Stocks to Buy in February 2020

February offers income investors ample opportunity to buy high-yield dividend stocks. With the last few months of market gains, it’s easy to forget that companies paying out dividends have greater annualized returns than those companies that did not. 

High-yield stocks do not come without risk, however, so choosing the right stock requires research and time. Investors in these stocks must be willing to buy, hold and reinvest in these stocks, in order to see the best returns. Here are three high-dividend stocks to buy in February:

Annaly Capital Management:NYSE: NLY

Annaly Capital Management is a mortgage real estate investment trust, with a profound ability to (when given warning) adjust to the market. Annaly Capital Management grows its revenue by borrowing at short-term rates and purchasing assets with higher long-term yields. Annaly uses this net interest margin to stack up profits. Better yet, Annaly’s dividend yield is floating at around 10%.

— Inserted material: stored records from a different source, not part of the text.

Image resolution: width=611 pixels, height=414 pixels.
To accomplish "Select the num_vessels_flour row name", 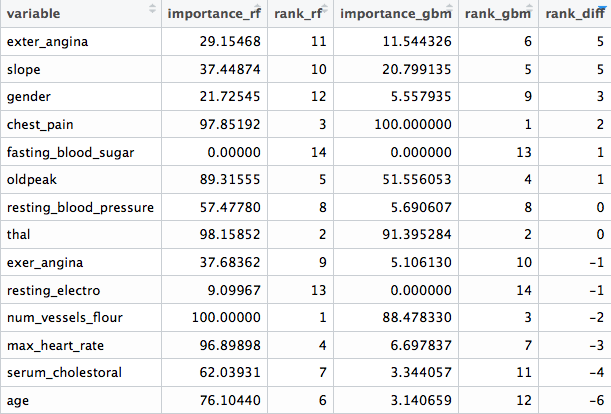I will [60, 320].
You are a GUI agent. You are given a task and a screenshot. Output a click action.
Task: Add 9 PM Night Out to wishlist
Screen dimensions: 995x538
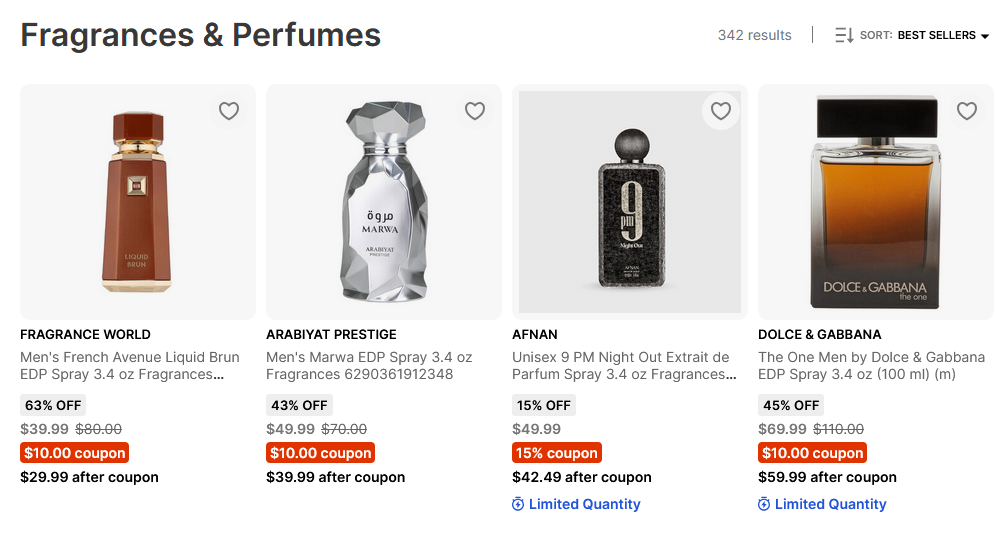[721, 111]
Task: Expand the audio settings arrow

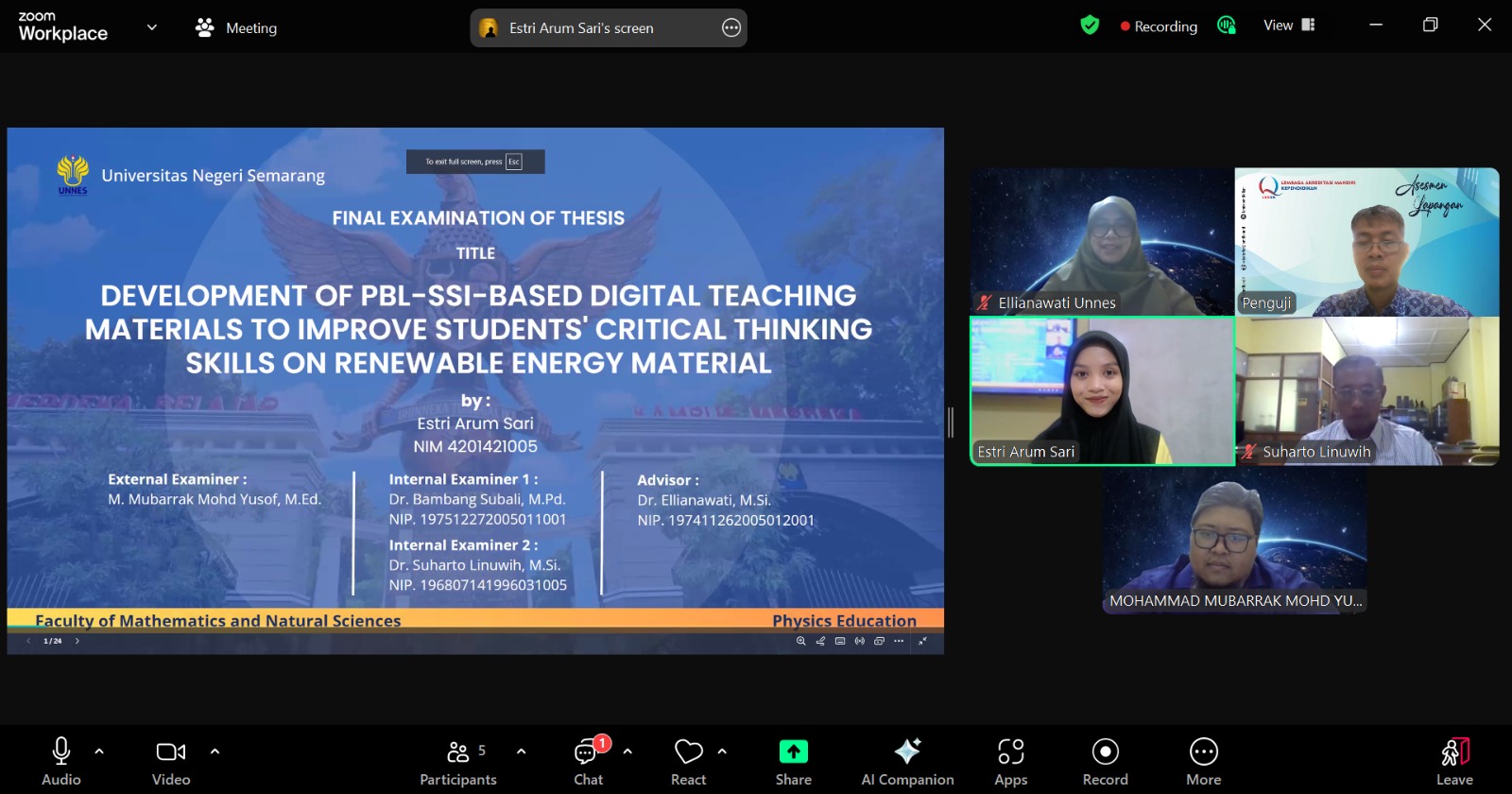Action: [99, 751]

Antero Midstream: NYSE: AM

Antero is an ultra-high-yield dividend stock, getting no credit from wall street. Antero recently announced a fourth-quarter payout of $0.3075 per share, making their annualized dividend yield around 24%. Even taking half a payout hit in dividend yield, they are still making a 12% yielding stock.

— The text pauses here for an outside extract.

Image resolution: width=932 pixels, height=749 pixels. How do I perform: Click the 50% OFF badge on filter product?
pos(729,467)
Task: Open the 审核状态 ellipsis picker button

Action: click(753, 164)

Part of the reason why Antero is not finding wall street notoriety is the weak price of natural gas. With demand for natural gas as a liquid expecting to quadruple over the next ten years, Antero is in a prime position to grow with this increased demand.

Alliance Resource Partners: NASDAQ: ARLP

Wall Street’s somewhat negative outlook on coal-based companies has this stock off most people’s radar. Alliance coal worries and a lower payout have made this stock hit an 11-year low. Although this may seem bleak, this low price makes for a great opportunity to open a position in a company with a nearly 17% dividend yield.

Alliance deals in wholesale contracts with locked-in price and volume, this isolates the company from short-term swings in the spot sale coal markets. The company lists 29.4 million tons already committed for this year, with another 18.4 million tons locked in for 2021. Alliance began diversifying by acquiring oil and gas assets, and these new assets made for 7% of consolidated segment adjusted EBITDA in 2019.